The Well-Tempered February - Commentary #11
Prelude in D Minor, BWV 851
If D major is the heart of the body, D minor is the pulse. You can tell by the first two notes in the left hand, that are the same as the second two, and the third, and the fourth, and the fifth:
D-D-D-D-D-D-D-D-D-D. The next two (and we're already in the second beat of the second bar) are - you guessed it - two more Ds, this time in a higher register. And then it's the cycle of fifths (D - G - C - F - B-flat), some spinny bits, and back to F, D minor's relative major, in measure 6.
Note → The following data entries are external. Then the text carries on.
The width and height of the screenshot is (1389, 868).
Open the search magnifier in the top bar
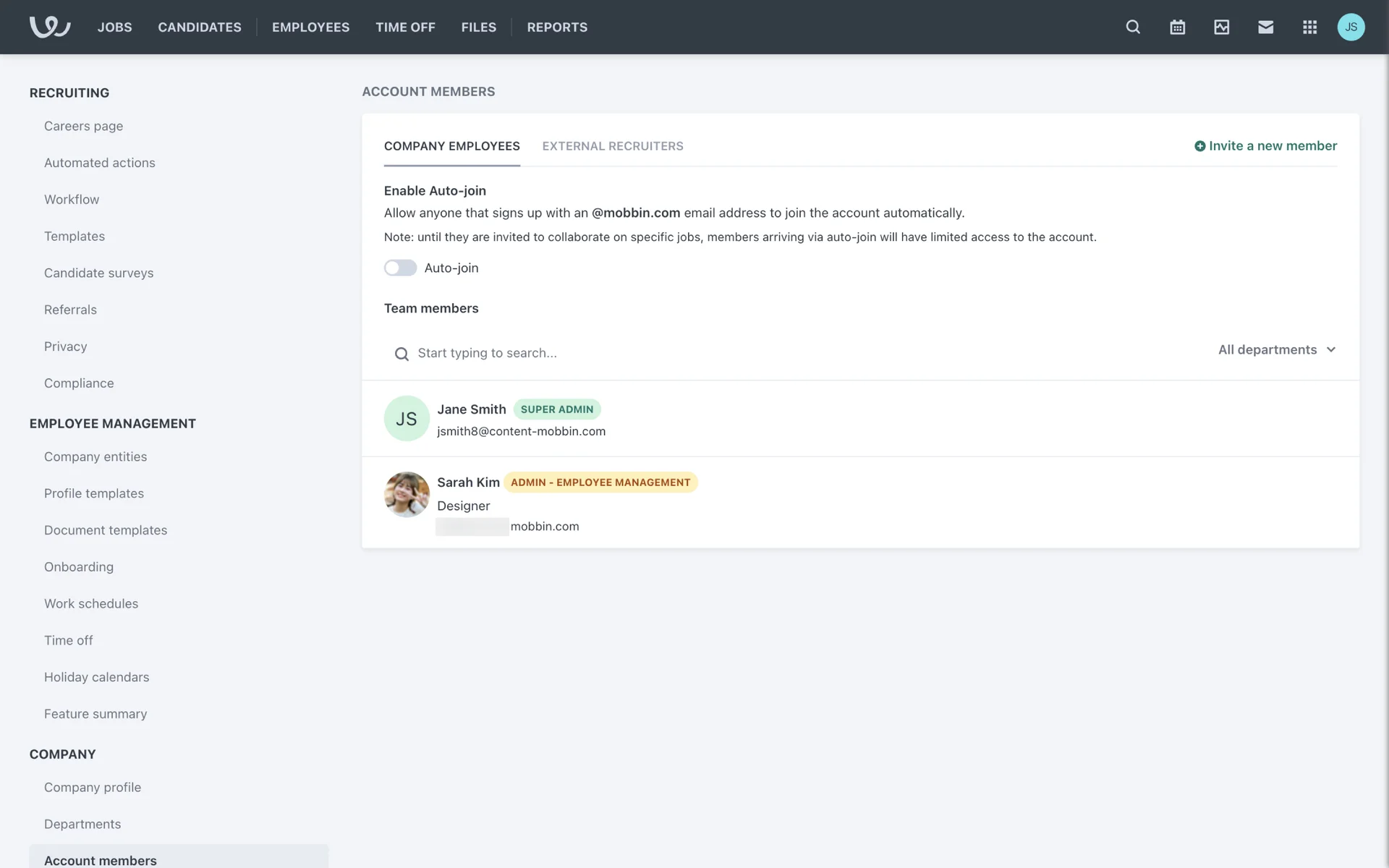(x=1133, y=27)
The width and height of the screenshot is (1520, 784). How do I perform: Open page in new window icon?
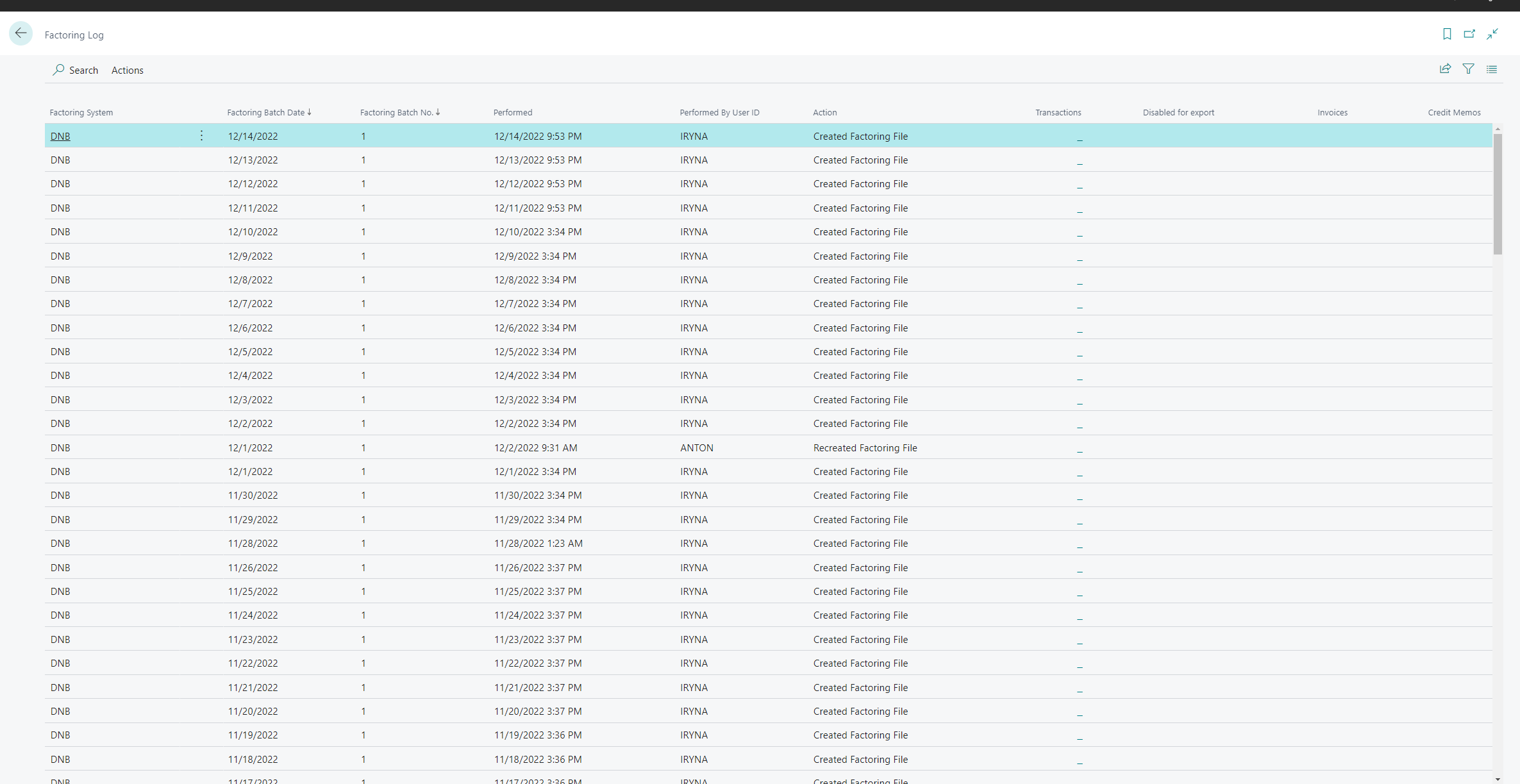pos(1469,34)
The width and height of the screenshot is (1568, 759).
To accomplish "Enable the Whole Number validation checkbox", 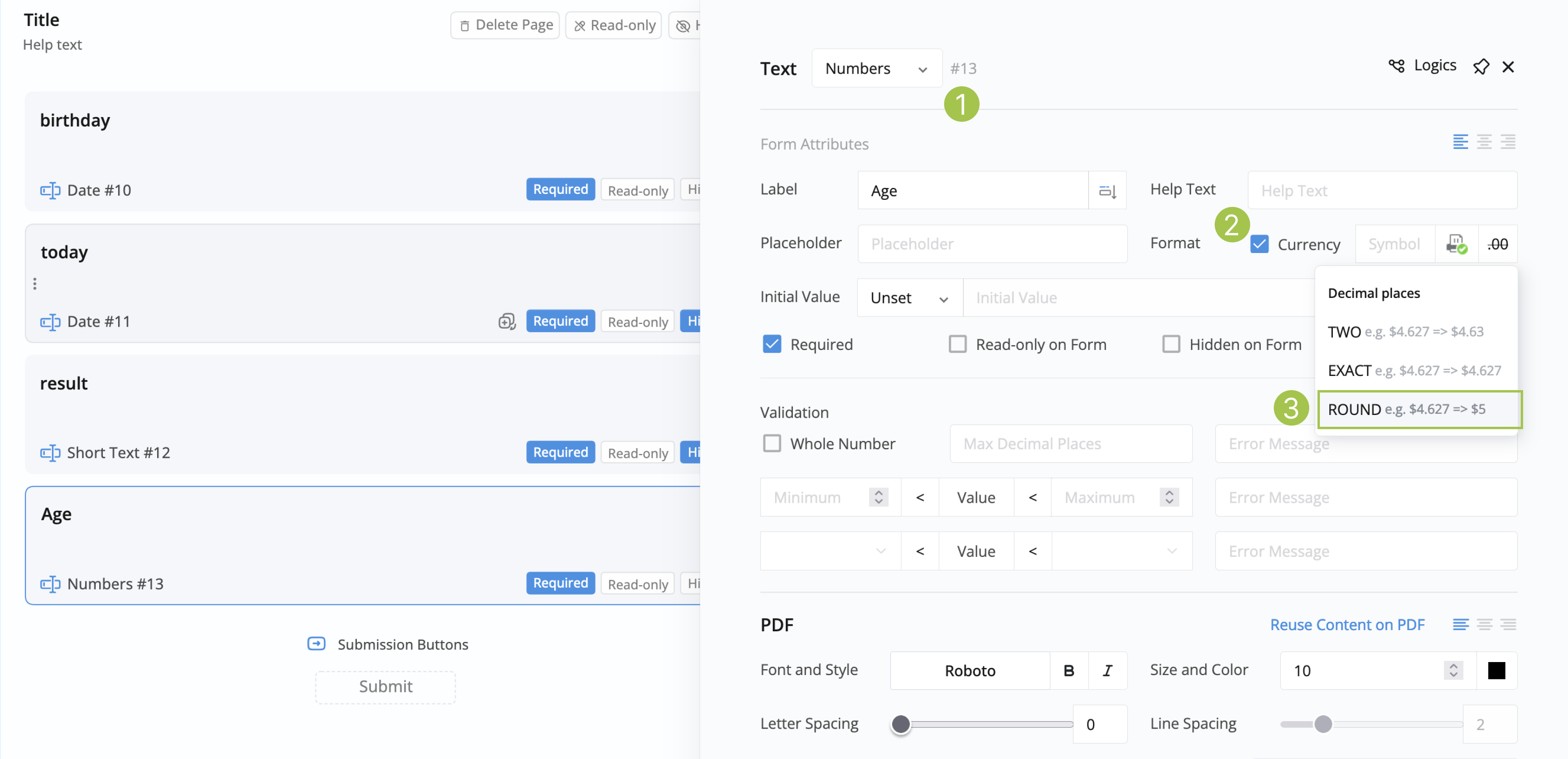I will pos(772,443).
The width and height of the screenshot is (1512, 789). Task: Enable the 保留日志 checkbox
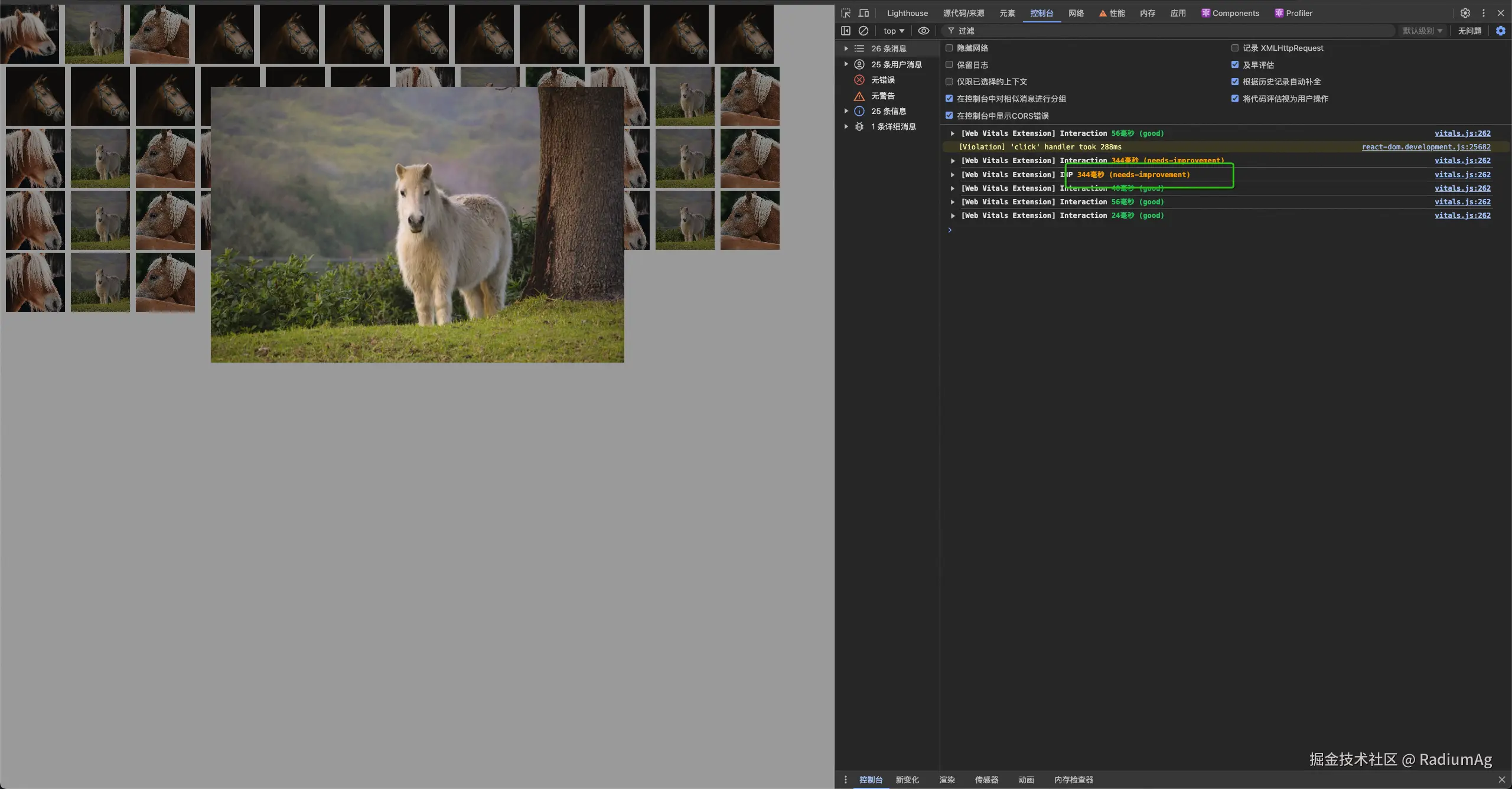949,65
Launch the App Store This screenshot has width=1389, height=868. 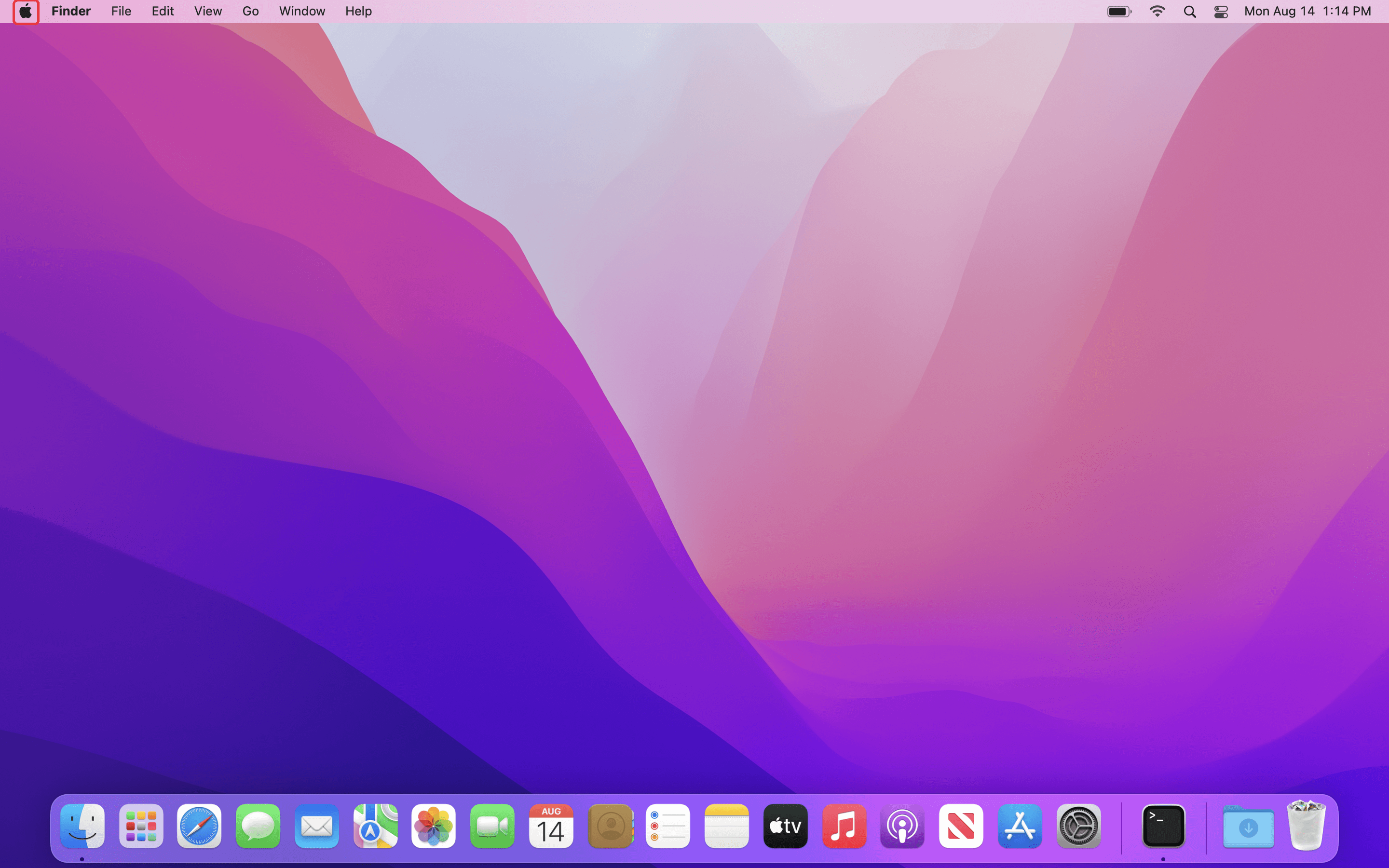[1020, 826]
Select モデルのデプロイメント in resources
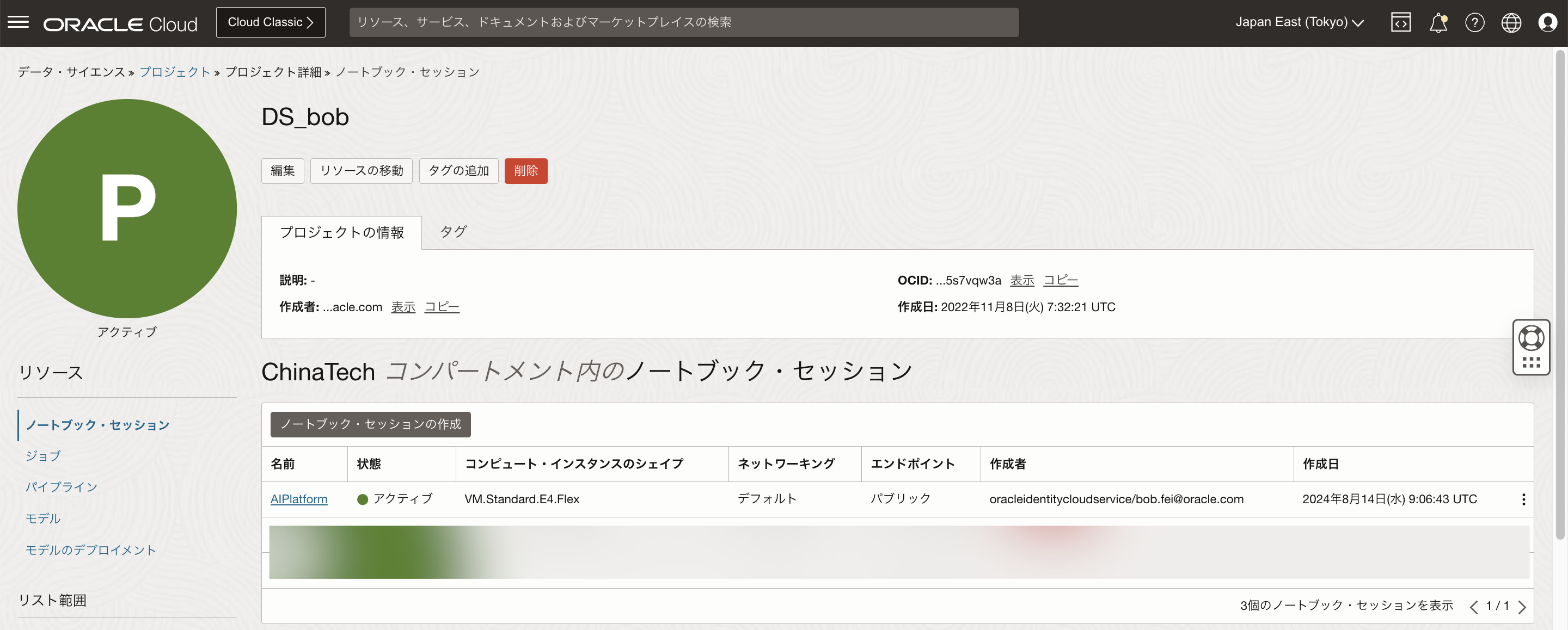Viewport: 1568px width, 630px height. 91,549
Bach is juggling oranges, spinning plates, spiraling around a center. If Fugues are essentially centrifugal (and how can they not be?), Preludes are essentially centripetal, circling upon themselves. Think of the satisfaction you get from hearing the chords turn in the prismatic light of the Prelude in C. This is like that, but with a quicker heart-rate, a more rapid pulse. We're off the beat for some glorious moments here, on a tightrope with one leg and the other swaying in the wind, drawing "oohs" and "aahs" from the crowd below. At one point we're fully syncopated, in triplets, which makes no sense:
Bach the trapeze artist has taken us to the circus. All the time the LH gives us the trampoline beat, marking the Ds on the off beat from measures 16 to 20: 18 syncopated Ds in a row. And then the D holds:
The trapeze artist wraps into a ball, taking a smaller and smaller space in the imagination until the LH grows mysteriously larger, reaches for new chords (both tritones - see blue arrows) and then springs to life. The RH has no choice but to follow suit, and is released into orbit:
A vertiginous fall, and the strongman catches the girl on the flying trapeze just in time. The left and the right hand hold each other, and bow. Curtain.